Daniel Immerwahr Amerikalı bir tarihçi ve yazar. Northwestern Üniversitesi Weinberg Sanat ve Bilim Koleji’nde Beşeri Bilimler alanında Bergen Evans Profesörü ve tarih bölümünün yardımcı başkanı görevini üstleniyor. Immerwahr’ın geçtiğimiz günlerde The Guardian’da “Ağaçlar ve Sosyalist Ormanlar: “Ağaçların Gizli Ağı” Bir Fantazi mi?” başlıklı bir uzun yazısı yer aldı. Son dönemlerde okuduğum en güzel yorumlardan biri olduğunu söyleyebilirim. Bu yazının bazı bölümlerini, özetlemek aktarmak istedim;
Bitki körlüğü
Dünya nüfusu gün geçtikçe artıyor. Üç yüzyıl önce dünya üzerinde yalnızca 800 milyon insan yaşarken, bugün bu rakam 8 milyara ulaşmış durumda. İnsanların sayısının bu kadar artması, doğal kaynaklar üzerindeki baskıyı da artırıyor. Ancak insanlık, gezegenin en kalabalık canlıları değil. Dünya’nın asıl sakinleri ağaçlar. Sayıları 3 trilyonu bulan ağaçlar, biyokütle açısından insanları binlerce kat geride bırakıyor. Buna rağmen, ağaçlar çoğu zaman göz ardı ediliyor. Bir orman fotoğrafında bir geyik gözüktüğünde, insanların dikkatini çoğunlukla bu hayvan çekerken, fotoğrafın büyük bölümünü kaplayan yeşillikler “arka plan” olarak değerlendiriliyor. Bu duruma “bitki körlüğü” deniyor. Bu terim, köpek ırklarını kolayca ayırt edebilen ancak bir elma ağacını tanıyamayan insanları tanımlıyor.

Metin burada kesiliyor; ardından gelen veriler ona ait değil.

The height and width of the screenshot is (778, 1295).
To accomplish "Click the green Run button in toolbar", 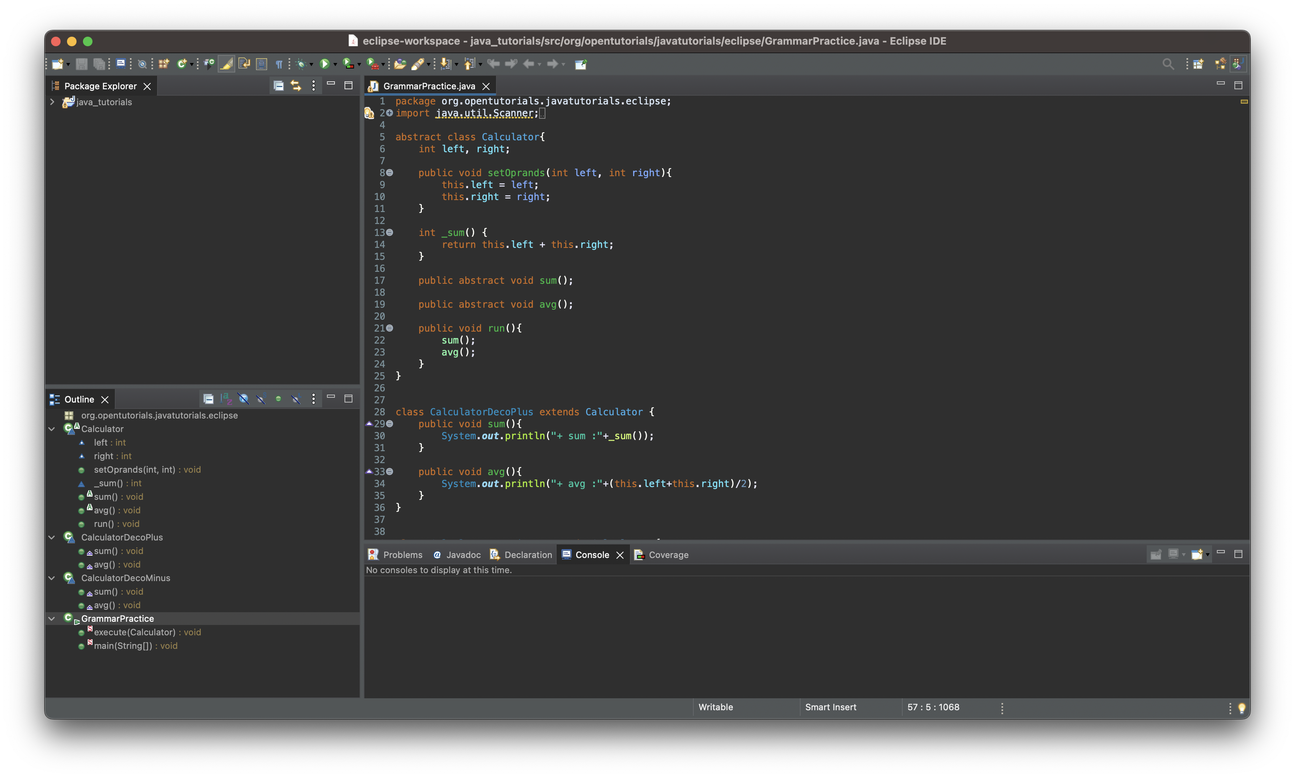I will point(324,64).
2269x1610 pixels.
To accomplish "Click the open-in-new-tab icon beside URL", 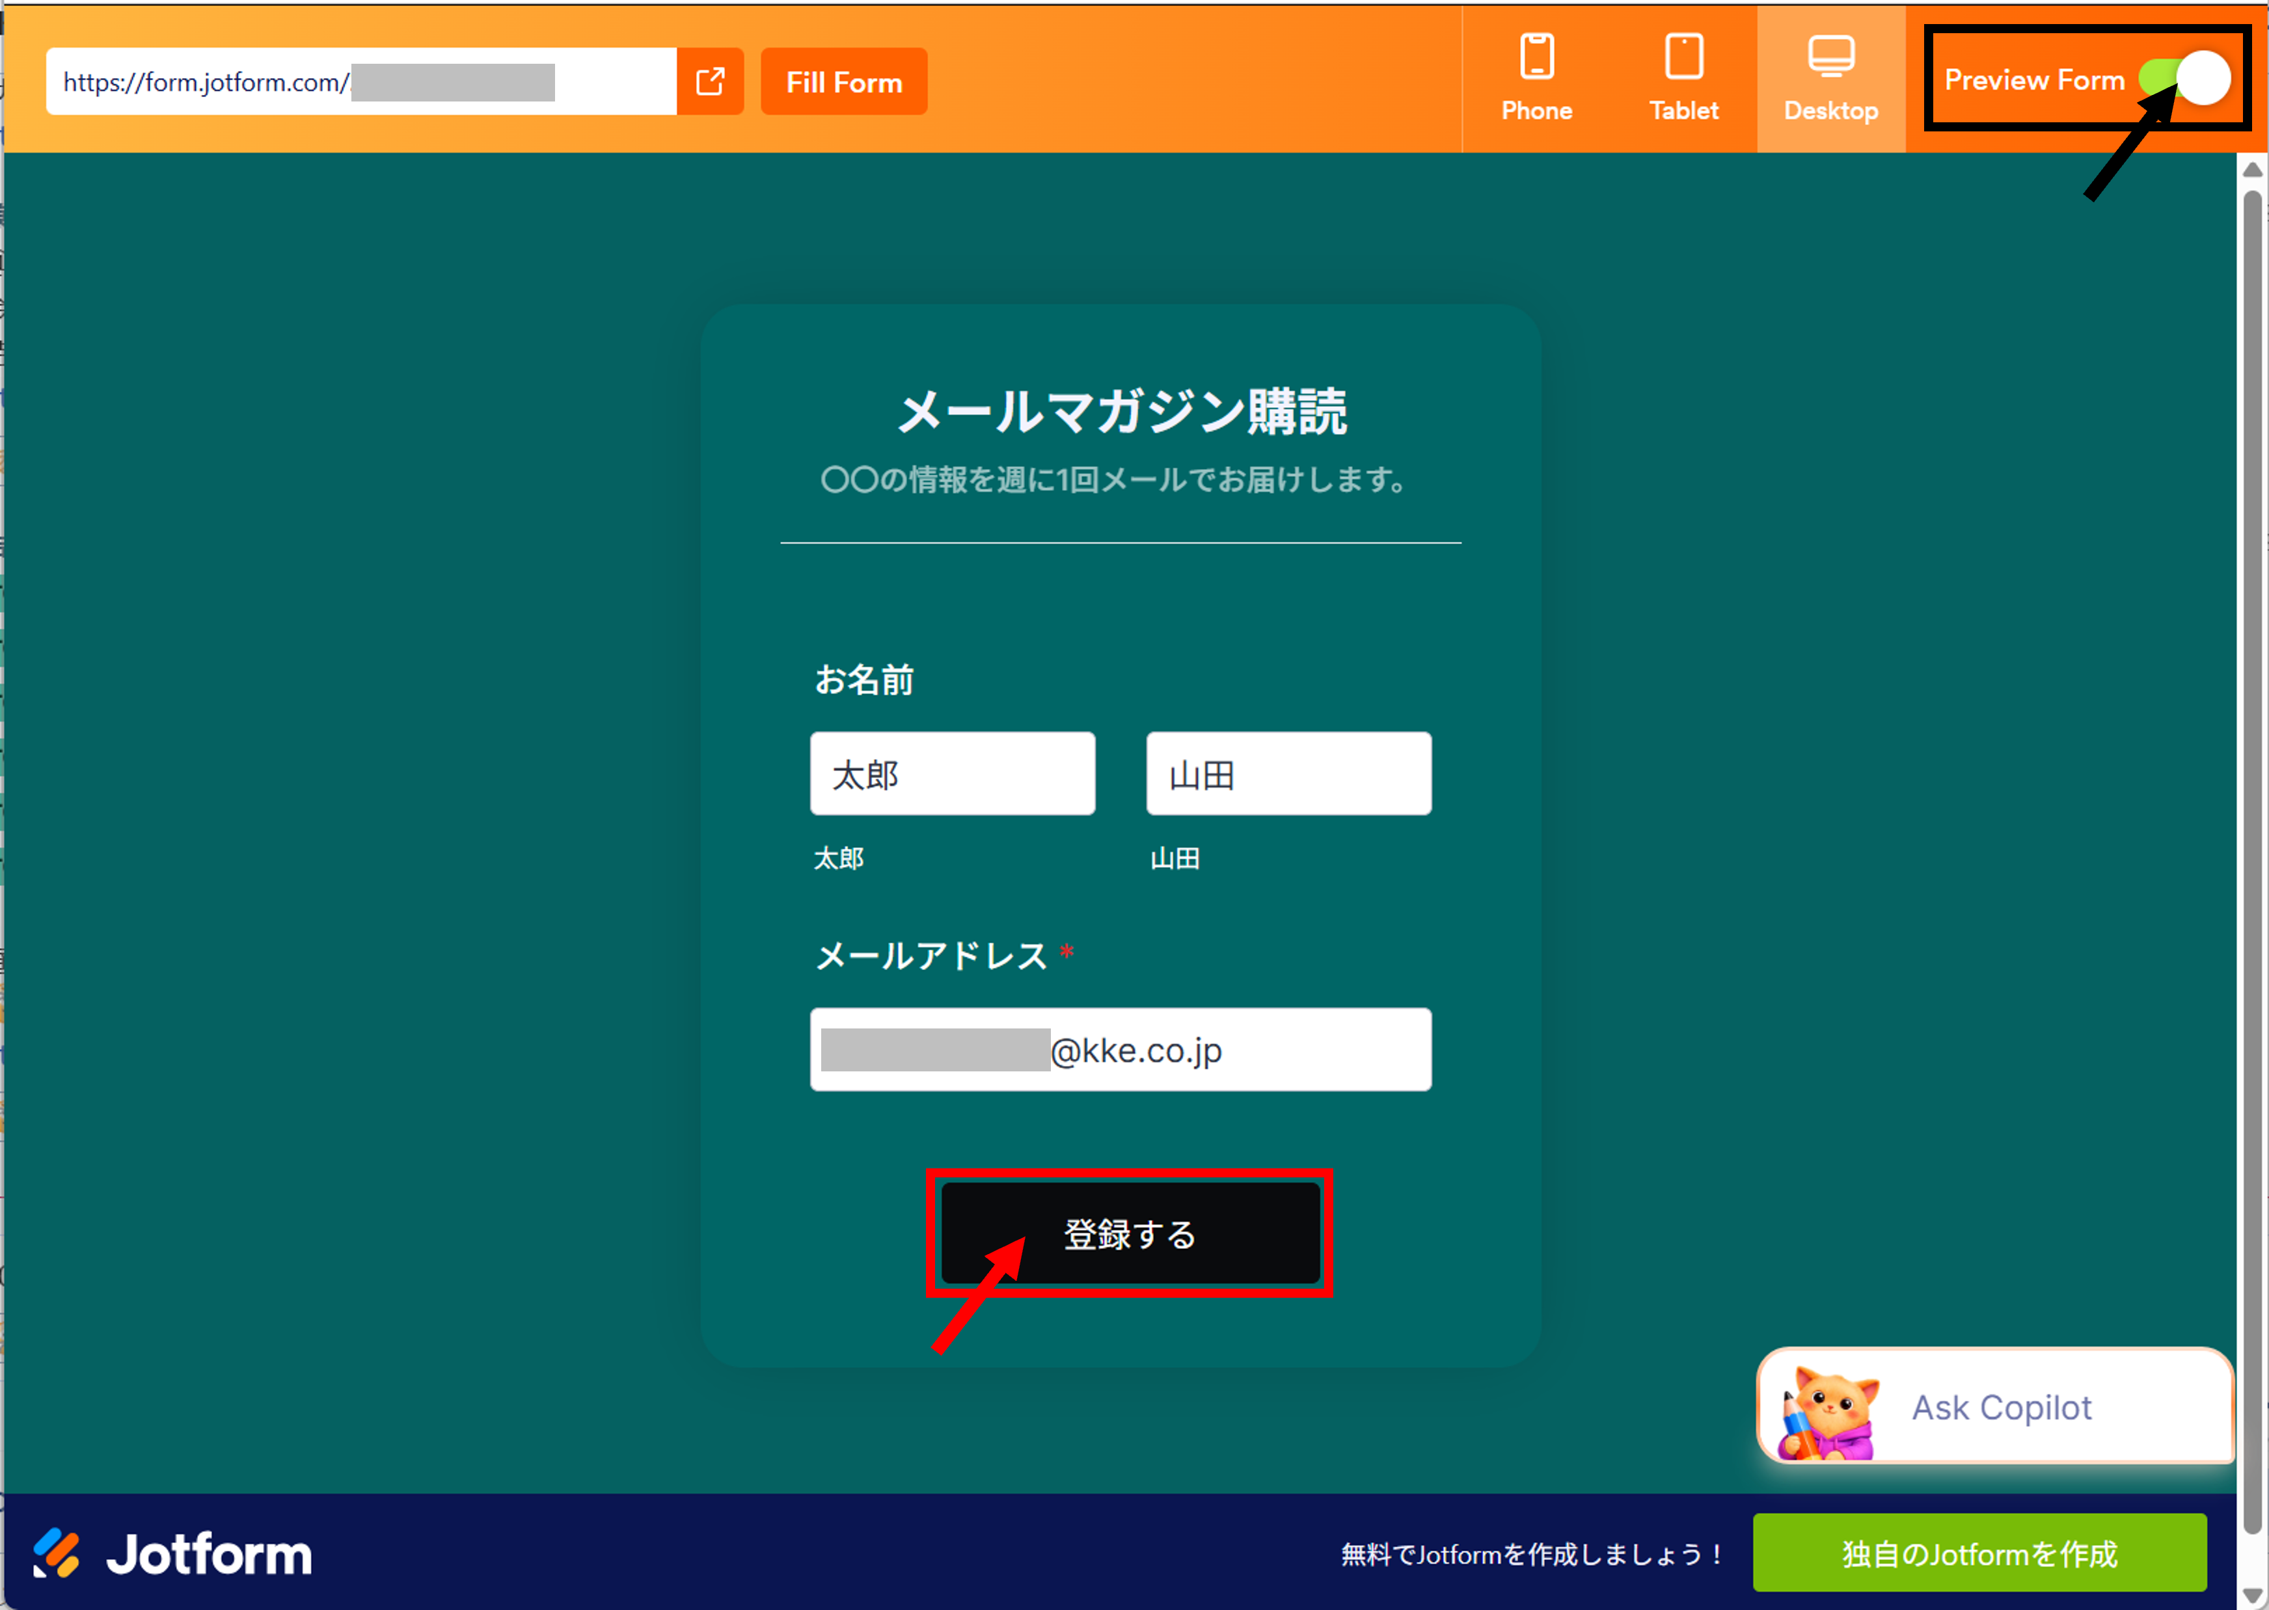I will coord(709,81).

Ağaçlar, pasif değil, bilinçli
Alman orman mühendisi Peter Wohlleben’in Ağaçların Gizli Yaşamı adlı kitabı, ağaçların pasif varlıklar değil, bilinçli bireyler olduğu fikrini popülerleştirdi. Wohlleben, ağaçların düşünceleri ve arzuları olduğunu, mantar ağları aracılığıyla birbirleriyle iletişim kurduklarını öne sürüyor. Kanadalı orman ekoloğu Suzanne Simard’ın 1997’de yayımladığı bir araştırma, bu fikirlerin temelini oluşturuyor. Simard ve ekibinin çalışmaları, ağaçların kaynakları birbirleriyle paylaştığını ve stres sinyalleri iletebildiğini gösteriyor. Simard, ağaçların ihtiyaç halinde komşularına yardım edebildiğini belirterek, ormanların bir tür “sosyalist topluluk” gibi çalıştığını savunuyor. Bazı bilim insanları, bu teorilerin henüz yeterince kanıtlanmadığını ve popüler talebin bilimsel değerlendirmelerin önüne geçtiğini düşünüyor.